• **Texto proporcionado**

'''

De like en like y de RT en RT, nos espulgamos como nuestros parientes primates, pensando que hemos llegado a la cumbre de la sofisticación, que ésta es la tecnología que vino a inventar el mundo, que antes de esto sólo había oscuridad, que nuestros antepasados debieron ser los más infelices, pues no podían transmitir su vida a todas horas, los siete días de la semana. ¿Cómo veían pasar las horas de sus amigos de la primaria?, ¿cómo se refrescaban en la desgracia de sus conocidos de la infancia?, ¿cómo presumían a los cuatro vientos los momentos más triviales de su vida?, nos preguntamos, sintiendo mucha lástima por esos pobres seres humanos que pensamos menos desarrollados que nosotros.

'''

• **Líneas de datos**
'''

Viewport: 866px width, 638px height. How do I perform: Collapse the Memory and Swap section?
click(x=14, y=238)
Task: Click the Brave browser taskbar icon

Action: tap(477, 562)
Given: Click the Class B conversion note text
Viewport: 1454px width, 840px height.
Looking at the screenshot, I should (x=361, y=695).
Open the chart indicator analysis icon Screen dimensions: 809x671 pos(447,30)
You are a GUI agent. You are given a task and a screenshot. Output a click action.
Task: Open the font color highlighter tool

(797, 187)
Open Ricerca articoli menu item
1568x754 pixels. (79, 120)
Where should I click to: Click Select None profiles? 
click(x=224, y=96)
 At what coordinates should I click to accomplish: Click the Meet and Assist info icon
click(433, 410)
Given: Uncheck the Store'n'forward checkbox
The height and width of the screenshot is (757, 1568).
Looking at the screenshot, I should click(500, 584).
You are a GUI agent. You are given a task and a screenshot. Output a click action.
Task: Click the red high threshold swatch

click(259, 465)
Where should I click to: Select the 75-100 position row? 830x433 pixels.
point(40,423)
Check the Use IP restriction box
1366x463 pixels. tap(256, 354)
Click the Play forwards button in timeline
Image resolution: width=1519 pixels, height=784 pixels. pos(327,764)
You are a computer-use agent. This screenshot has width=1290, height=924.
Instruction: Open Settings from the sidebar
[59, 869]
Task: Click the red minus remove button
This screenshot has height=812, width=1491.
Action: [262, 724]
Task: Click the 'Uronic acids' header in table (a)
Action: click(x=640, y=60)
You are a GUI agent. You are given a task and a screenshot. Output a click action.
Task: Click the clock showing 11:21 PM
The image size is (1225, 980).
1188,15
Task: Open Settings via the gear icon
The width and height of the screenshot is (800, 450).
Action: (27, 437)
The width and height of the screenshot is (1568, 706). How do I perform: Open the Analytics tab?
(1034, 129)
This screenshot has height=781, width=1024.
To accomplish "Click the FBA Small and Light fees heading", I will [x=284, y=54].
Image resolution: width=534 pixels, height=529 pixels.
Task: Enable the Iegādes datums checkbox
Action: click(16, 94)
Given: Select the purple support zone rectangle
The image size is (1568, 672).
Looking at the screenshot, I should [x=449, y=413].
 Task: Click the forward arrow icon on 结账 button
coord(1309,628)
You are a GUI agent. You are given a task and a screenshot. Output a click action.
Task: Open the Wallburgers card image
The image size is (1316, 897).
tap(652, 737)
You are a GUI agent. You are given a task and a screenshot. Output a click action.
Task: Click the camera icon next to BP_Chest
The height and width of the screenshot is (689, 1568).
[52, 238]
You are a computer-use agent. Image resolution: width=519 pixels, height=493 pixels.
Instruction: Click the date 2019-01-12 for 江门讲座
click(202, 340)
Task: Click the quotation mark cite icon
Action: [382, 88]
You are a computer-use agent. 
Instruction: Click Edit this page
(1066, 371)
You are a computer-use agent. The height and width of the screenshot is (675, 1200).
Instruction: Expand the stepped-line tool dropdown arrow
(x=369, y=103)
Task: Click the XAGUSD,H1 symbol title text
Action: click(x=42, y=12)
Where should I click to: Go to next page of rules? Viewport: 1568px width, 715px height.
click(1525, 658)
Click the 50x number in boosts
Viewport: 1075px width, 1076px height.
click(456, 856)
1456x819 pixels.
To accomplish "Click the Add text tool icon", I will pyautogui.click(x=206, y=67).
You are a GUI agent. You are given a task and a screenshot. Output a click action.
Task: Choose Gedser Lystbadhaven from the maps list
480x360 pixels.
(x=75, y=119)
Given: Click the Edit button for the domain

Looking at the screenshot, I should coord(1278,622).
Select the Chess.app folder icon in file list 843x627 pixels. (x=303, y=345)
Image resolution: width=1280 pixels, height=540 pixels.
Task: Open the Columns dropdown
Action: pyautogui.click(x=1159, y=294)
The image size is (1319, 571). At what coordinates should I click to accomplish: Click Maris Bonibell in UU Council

'''

• **Tarea**
Edite el fragmento del texto proporcionado que comienza con "De like en like" y llega hasta "desarrollados que nosotros.", y cambie "primates" por "simios".

• **Respuesta esperada**
De like en like y de RT en RT, nos espulgamos como nuestros parientes simios, pensando que hemos llegado a la cumbre de la sofisticación, que ésta es la tecnología que vino a inventar el mundo, que antes de esto sólo había oscuridad, que nuestros antepasados debieron ser los más infelices, pues no podían transmitir su vida a todas horas, los siete días de la semana. ¿Cómo veían pasar las horas de sus amigos de la primaria?, ¿cómo se refrescaban en la desgracia de sus conocidos de la infancia?, ¿cómo presumían a los cuatro vientos los momentos más triviales de su vida?, nos preguntamos, sintiendo mucha lástima por esos pobres seres humanos que pensamos menos desarrollados que nosotros.